## AVAILABLE RECORDS
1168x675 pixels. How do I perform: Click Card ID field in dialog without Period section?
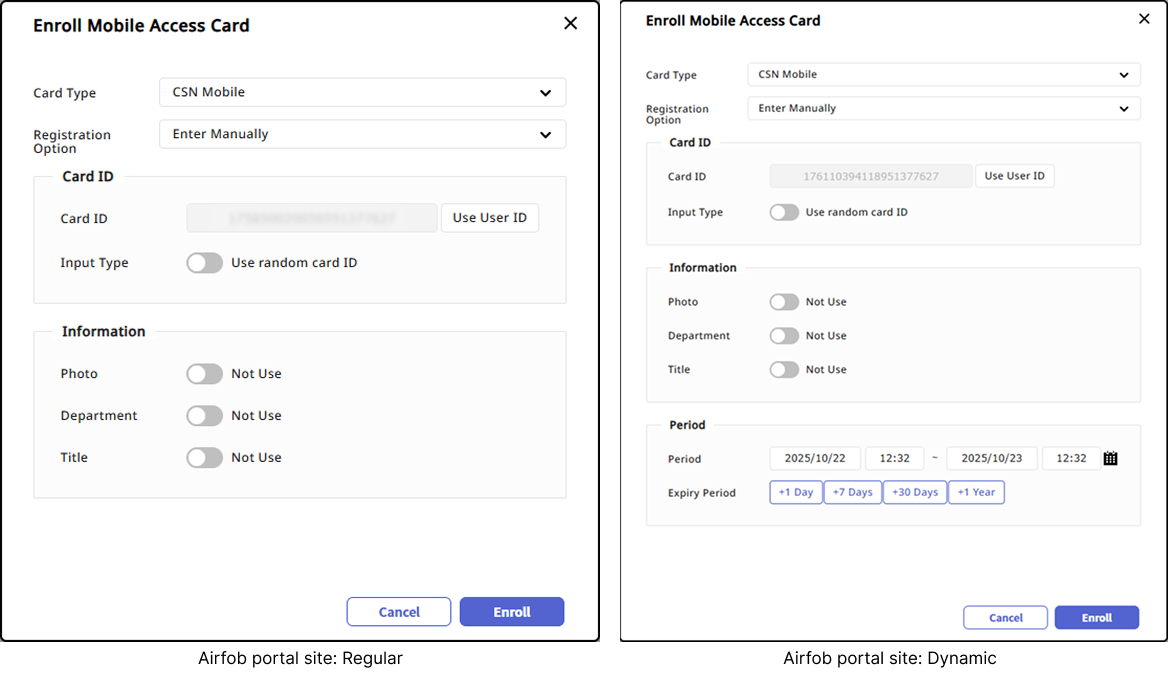[x=312, y=218]
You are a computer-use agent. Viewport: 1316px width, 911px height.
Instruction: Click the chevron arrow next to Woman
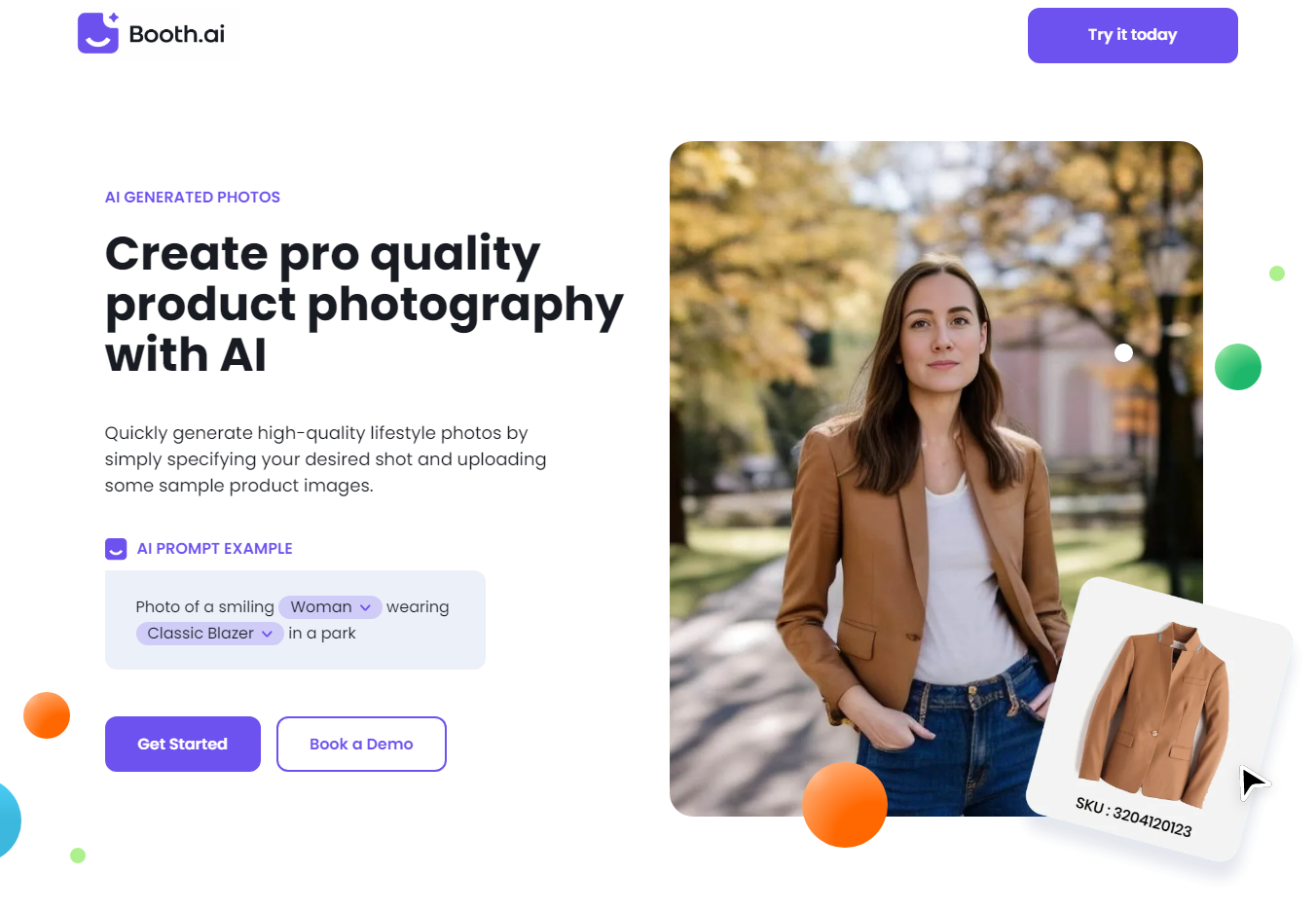click(x=365, y=607)
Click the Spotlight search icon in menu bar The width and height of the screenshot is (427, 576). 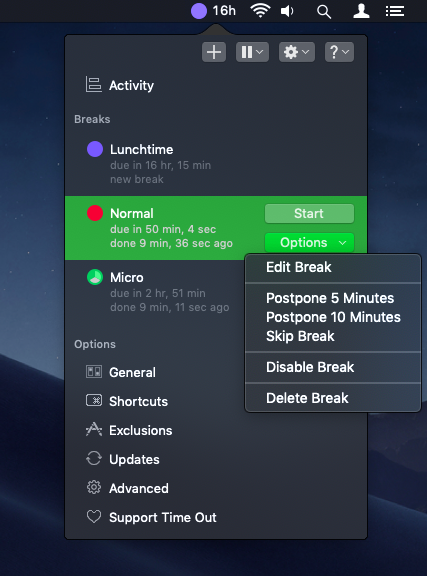click(324, 11)

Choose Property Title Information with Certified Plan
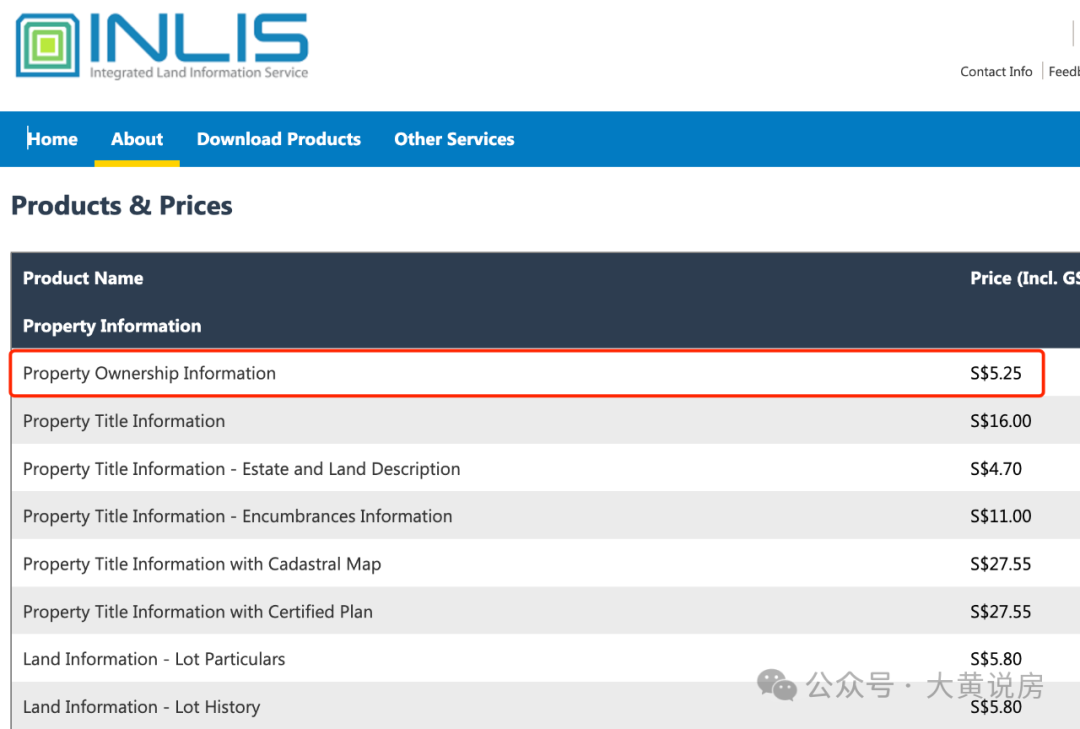click(198, 612)
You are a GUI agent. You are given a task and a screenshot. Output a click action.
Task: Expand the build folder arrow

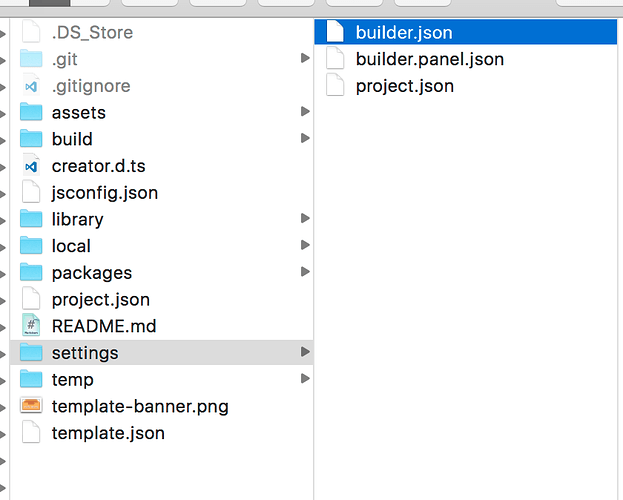coord(304,139)
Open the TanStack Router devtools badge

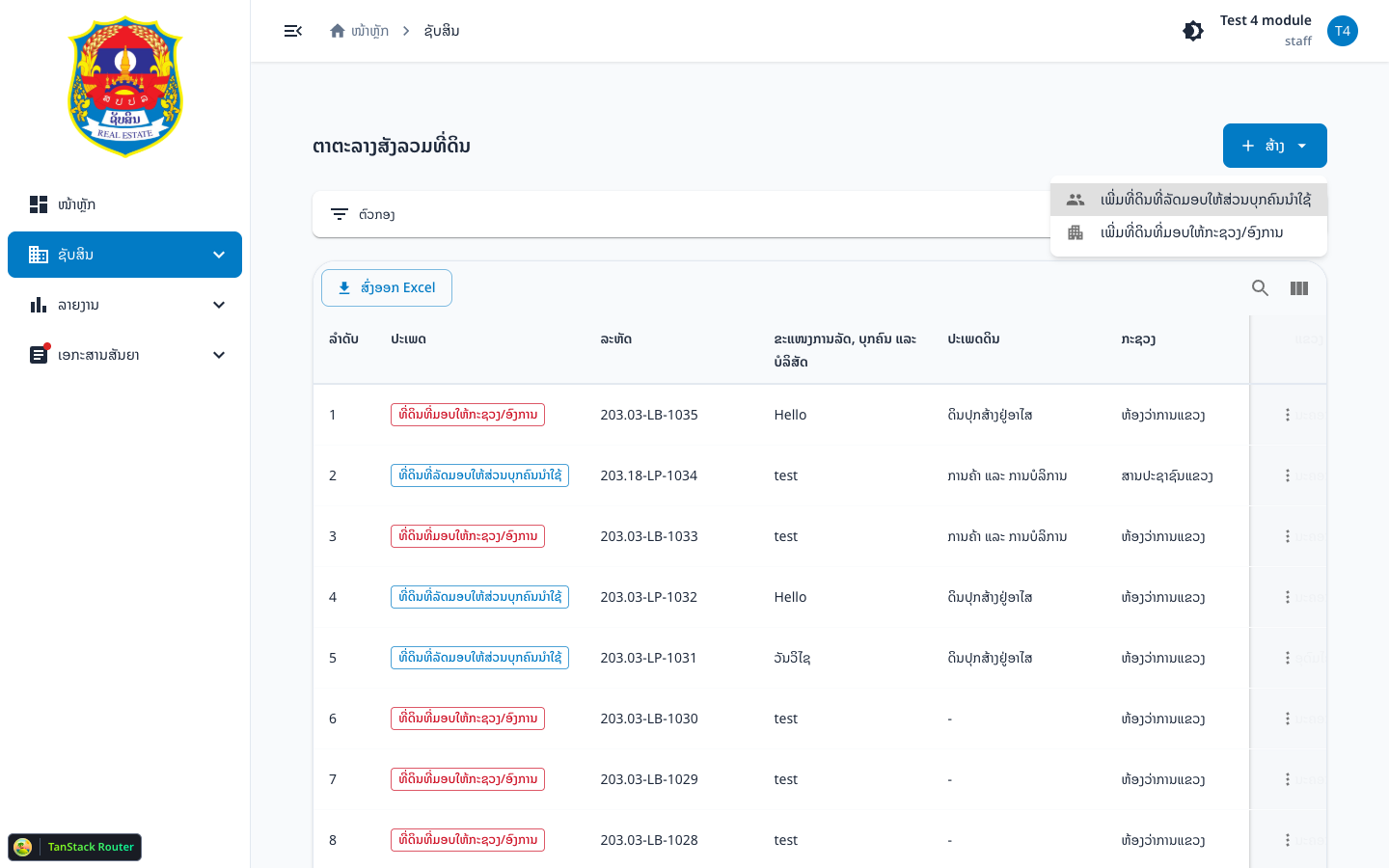[x=75, y=847]
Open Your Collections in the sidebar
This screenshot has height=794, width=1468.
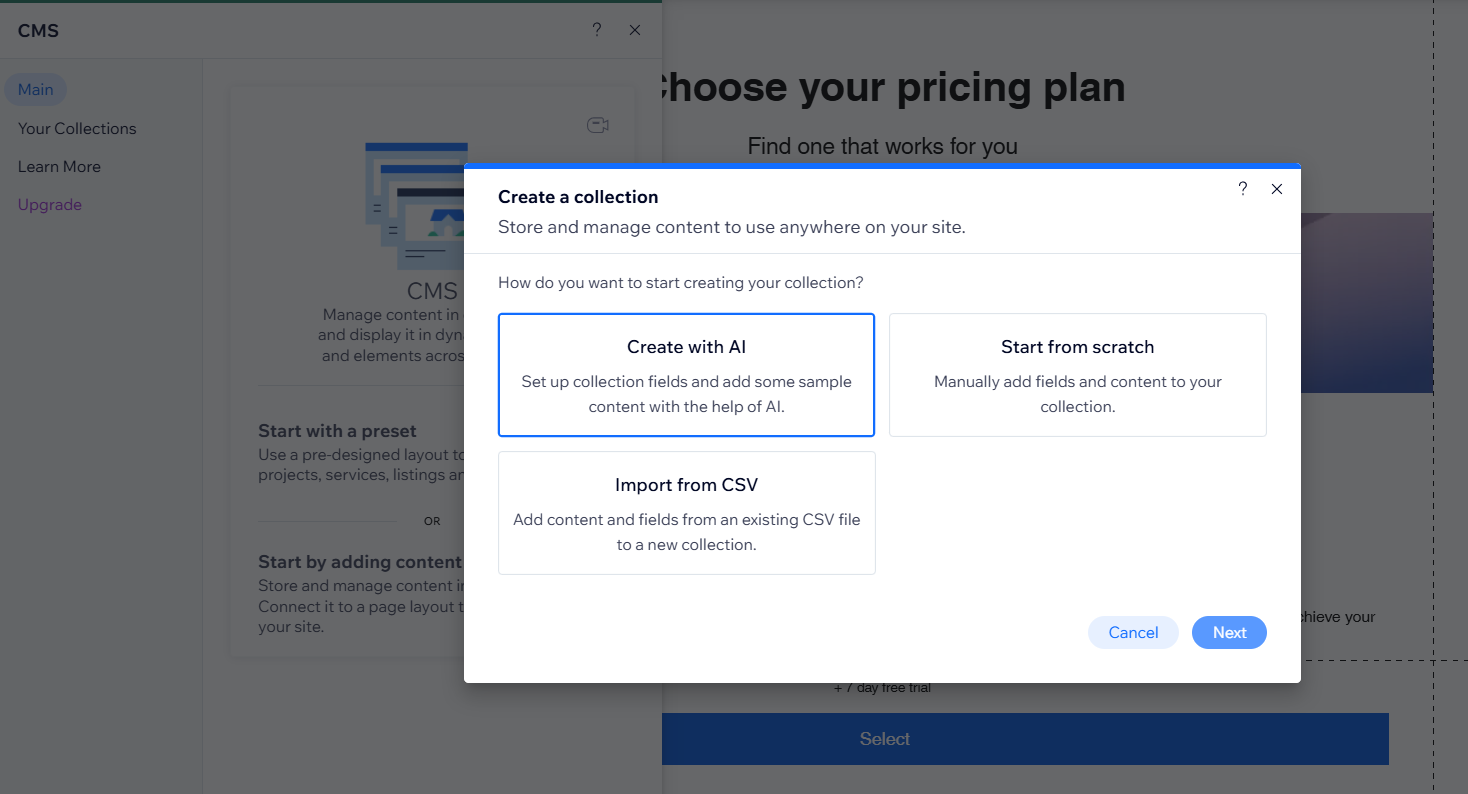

## ABOUT THIS EXERCISE
All pictures should be dropped; the lines from the one containing "Open Your Collections in the sidebar" through the last line of the material are to be set down exactly.

## ANSWER SECTION
Open Your Collections in the sidebar
This screenshot has height=794, width=1468.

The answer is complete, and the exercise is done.